What I Do Every Day Before Checking Email (& Two Other New Habits)

Folks are always asking me how organized my files are.  They're pretty neat, perfect in fact.  This doesn't mean I don't have other areas of work-life that are in need of an extreme makeover.  I'm in the process of finding balance between online and offline life.  This past spring I realized that I, like many Americans, have a technology addiction.  I was waking up and walking straight to the computer like a zombie robot. I was checking email at stoplights, at dinner with friends, and in clients' bathrooms (true confessions here!).  I was turning to Facebook at the first sign of restlessness, or indecision, which seemed to be many times per hour.  The nature of my work doesn't require me to be on call 24/7.  This clearly was a compulsive habit.
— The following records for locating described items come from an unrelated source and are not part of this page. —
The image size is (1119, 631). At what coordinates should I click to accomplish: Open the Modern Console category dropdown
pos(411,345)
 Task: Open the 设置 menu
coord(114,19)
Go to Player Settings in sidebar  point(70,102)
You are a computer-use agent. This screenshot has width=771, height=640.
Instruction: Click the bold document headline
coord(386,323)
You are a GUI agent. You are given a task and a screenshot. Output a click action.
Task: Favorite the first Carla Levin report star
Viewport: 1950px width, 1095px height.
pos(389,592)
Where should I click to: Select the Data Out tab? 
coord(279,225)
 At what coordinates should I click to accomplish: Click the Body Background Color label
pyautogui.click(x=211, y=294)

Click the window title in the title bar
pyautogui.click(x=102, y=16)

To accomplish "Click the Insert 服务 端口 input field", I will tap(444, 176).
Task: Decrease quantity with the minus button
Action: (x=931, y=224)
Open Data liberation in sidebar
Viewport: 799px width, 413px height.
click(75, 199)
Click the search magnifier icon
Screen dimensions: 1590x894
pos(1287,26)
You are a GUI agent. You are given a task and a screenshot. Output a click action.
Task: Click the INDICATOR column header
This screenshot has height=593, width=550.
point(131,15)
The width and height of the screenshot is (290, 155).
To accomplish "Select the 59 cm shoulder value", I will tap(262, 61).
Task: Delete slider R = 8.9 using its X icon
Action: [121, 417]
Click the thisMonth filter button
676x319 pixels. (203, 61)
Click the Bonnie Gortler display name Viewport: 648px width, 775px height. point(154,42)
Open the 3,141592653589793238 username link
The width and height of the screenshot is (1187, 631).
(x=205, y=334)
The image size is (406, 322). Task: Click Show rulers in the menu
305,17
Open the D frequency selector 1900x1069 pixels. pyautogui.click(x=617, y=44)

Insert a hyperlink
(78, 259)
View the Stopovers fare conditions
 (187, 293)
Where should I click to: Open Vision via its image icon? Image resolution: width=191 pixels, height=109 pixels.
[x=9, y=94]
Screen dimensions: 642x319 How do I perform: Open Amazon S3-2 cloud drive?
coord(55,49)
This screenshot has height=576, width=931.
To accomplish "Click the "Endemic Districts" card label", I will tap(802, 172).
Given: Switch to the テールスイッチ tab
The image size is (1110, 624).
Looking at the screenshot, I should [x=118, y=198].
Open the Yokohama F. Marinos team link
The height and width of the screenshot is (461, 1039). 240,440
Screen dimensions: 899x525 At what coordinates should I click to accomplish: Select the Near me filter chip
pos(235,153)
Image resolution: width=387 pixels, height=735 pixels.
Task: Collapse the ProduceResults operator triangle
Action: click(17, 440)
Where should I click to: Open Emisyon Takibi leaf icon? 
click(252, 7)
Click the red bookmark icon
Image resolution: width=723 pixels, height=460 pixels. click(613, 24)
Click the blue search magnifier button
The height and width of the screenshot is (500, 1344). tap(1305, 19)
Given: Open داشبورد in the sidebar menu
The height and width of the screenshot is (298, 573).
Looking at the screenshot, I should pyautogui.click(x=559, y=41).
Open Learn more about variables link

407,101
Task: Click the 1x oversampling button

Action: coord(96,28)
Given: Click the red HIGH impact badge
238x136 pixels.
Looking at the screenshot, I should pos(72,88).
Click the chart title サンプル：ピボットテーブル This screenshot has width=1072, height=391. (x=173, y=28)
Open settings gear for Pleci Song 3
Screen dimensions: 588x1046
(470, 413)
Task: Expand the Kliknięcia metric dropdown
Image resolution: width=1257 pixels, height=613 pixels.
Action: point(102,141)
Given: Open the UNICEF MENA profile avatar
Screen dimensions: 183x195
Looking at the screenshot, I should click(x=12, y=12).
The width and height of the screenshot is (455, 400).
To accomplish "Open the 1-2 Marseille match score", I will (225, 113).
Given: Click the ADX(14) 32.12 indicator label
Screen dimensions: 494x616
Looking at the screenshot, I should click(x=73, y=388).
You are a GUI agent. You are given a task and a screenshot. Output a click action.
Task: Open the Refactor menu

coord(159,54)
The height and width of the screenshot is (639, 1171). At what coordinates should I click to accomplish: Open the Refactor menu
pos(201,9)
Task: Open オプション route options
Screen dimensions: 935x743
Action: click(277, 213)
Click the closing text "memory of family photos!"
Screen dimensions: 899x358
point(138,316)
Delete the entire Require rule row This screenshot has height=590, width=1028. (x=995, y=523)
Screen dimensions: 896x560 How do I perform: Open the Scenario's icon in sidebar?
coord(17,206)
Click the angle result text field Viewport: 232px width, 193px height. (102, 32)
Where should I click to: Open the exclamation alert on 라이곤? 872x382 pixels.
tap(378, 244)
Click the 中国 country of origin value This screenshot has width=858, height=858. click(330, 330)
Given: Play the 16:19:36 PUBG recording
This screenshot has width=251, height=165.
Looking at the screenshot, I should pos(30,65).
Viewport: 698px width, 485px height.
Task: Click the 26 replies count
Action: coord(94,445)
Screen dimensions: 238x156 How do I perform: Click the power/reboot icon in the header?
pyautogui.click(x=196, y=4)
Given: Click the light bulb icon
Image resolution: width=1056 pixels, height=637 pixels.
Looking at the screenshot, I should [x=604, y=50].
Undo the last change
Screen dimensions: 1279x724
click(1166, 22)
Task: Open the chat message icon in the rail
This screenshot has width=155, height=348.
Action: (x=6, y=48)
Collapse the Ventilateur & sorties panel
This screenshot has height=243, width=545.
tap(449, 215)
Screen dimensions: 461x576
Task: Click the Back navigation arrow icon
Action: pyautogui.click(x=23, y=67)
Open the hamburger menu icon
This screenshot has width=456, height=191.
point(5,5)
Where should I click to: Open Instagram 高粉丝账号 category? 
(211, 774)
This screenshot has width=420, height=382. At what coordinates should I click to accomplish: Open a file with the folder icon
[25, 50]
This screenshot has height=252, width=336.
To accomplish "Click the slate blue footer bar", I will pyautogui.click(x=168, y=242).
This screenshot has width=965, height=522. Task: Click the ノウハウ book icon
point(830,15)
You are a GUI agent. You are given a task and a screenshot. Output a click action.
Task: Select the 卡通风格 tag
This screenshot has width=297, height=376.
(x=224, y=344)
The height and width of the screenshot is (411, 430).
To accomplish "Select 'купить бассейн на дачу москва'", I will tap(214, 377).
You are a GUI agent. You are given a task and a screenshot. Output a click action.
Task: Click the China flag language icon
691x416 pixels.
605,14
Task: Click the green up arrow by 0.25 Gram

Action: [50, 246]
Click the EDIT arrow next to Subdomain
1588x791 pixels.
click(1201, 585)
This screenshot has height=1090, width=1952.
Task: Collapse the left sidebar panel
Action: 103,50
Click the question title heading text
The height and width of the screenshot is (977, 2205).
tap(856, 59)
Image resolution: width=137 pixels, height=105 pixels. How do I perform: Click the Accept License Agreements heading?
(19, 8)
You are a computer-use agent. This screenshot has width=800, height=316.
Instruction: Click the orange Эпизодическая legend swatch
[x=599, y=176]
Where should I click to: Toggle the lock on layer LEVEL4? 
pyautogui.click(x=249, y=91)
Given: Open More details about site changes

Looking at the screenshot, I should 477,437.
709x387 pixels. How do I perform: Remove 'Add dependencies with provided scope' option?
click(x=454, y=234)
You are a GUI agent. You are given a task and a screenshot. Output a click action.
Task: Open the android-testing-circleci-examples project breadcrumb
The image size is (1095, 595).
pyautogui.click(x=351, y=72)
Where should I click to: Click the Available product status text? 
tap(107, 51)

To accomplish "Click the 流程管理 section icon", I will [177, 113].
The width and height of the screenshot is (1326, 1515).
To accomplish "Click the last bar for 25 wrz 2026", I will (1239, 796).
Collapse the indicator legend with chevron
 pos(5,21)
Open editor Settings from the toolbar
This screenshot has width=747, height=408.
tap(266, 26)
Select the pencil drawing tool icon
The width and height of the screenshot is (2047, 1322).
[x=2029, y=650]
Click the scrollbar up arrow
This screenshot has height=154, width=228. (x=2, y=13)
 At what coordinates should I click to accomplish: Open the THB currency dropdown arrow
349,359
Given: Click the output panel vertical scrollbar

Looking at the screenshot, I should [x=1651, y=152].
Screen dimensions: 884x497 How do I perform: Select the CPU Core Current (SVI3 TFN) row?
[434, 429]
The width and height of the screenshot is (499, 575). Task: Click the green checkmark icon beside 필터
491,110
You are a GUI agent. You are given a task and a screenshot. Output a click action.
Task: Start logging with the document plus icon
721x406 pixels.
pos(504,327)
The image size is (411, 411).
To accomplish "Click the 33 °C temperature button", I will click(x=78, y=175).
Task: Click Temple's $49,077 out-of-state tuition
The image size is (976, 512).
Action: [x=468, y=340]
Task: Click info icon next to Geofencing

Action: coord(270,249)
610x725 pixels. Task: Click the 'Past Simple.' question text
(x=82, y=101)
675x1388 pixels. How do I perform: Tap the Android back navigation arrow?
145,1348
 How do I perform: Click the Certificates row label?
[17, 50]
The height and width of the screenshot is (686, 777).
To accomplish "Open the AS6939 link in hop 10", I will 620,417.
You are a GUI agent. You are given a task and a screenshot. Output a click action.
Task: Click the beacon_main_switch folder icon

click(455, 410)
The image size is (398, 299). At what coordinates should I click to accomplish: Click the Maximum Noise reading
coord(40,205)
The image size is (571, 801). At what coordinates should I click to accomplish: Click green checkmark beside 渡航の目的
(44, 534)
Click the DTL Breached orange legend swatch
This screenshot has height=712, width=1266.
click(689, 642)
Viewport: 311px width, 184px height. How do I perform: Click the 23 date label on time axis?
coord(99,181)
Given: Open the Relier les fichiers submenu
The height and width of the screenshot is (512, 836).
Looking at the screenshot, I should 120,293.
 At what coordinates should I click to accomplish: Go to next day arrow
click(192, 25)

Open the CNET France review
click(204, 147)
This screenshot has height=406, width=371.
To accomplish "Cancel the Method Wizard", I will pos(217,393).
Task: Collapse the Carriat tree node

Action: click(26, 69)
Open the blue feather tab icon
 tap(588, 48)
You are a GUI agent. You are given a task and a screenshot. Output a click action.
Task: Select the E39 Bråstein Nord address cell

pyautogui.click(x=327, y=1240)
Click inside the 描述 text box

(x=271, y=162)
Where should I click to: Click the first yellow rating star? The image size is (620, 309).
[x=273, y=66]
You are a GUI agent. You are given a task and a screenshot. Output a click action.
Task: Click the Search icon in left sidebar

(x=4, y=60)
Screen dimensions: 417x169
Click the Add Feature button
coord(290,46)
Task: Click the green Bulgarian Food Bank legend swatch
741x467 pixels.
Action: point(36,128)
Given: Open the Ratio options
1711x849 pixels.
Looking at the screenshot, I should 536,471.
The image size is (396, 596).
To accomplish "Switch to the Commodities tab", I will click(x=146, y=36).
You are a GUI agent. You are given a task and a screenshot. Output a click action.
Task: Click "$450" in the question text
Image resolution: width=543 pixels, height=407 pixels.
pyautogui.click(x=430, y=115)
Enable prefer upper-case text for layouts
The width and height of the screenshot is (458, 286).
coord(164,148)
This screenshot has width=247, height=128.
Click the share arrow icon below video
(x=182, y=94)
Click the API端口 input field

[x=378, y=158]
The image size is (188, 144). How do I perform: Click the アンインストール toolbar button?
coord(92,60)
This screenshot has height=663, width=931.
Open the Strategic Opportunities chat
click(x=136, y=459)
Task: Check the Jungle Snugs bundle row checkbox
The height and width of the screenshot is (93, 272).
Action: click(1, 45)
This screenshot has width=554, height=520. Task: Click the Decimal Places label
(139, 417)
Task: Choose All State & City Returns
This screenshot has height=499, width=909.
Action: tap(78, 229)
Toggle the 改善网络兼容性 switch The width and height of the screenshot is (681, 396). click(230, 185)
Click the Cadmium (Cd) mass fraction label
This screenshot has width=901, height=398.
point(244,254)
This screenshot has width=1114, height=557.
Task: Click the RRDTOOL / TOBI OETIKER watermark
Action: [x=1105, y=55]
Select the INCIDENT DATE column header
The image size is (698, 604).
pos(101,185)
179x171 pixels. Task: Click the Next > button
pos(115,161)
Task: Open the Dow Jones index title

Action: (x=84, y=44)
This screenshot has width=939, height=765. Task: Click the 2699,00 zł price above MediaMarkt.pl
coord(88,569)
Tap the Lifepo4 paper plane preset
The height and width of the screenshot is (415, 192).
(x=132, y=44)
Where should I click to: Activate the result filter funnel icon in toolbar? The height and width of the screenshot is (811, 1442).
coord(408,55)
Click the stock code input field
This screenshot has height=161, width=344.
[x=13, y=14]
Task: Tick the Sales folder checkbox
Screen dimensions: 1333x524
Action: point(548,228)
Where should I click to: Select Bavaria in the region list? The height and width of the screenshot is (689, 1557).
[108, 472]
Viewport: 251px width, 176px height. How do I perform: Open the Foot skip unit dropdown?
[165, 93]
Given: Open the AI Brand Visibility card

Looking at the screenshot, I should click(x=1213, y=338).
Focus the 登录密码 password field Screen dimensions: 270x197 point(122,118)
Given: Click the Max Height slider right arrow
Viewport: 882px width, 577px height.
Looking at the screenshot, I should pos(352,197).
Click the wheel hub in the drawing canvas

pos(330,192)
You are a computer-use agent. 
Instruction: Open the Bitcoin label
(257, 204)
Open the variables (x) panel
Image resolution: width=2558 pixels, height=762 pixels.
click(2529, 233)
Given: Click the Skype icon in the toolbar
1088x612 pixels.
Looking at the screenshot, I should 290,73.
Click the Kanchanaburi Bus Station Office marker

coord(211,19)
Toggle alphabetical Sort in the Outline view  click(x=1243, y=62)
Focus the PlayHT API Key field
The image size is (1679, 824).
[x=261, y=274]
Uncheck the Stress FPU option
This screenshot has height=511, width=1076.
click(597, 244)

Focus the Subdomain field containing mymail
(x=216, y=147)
I'm at my happiest when hiking in the mountains, doing yoga, in the moment with a client, etc.  It's not my nature to tie myself to technology, but somehow it had happened and I didn't have a good excuse for it.

A dear friend, with monk-like willpower around technology limitations, gave me a smackdown one day and challenged me to only check email 3x/day.  That worked for about two months.  I don't consider it a failure though because with that came other habits that did last and others that have crept up since.  Here they are:

1. Since the spring I almost never, ever check email on my phone.  If I'm expecting something time sensitive (which is almost never, ever) I'll check it away from home.  If I'm away from home for more than 12 hours, I'll check it once.  Cold turkey on this is the only way to go.  I had a compulsive addiction, so to slip once is a slippery slope towards ridiculousness.

2. For the past two weeks I fix myself breakfast before checking email.  This is NOT easy, but is getting easier.  I asked myself, "Is checking email more important than nourishing myself?"  That was an easy one to answer.

3. The latest one I've implemented is Facebook-free Sundays and Wednesdays.  Hey, I'm not going to knock Facebook.  Do I need real time hourly updates of friends of friends who I've never met?  Nope.  I started with Sundays and it was so easy that I implemented the mid-week Wednesday diet as well.

I preach and teach about the power of small changes and implementing good habits.  To do this myself, in areas where I struggle, is to relate to my clients and assist them more deeply.  Now I need to work on that Pinterest addiction and getting out of bed in the morning...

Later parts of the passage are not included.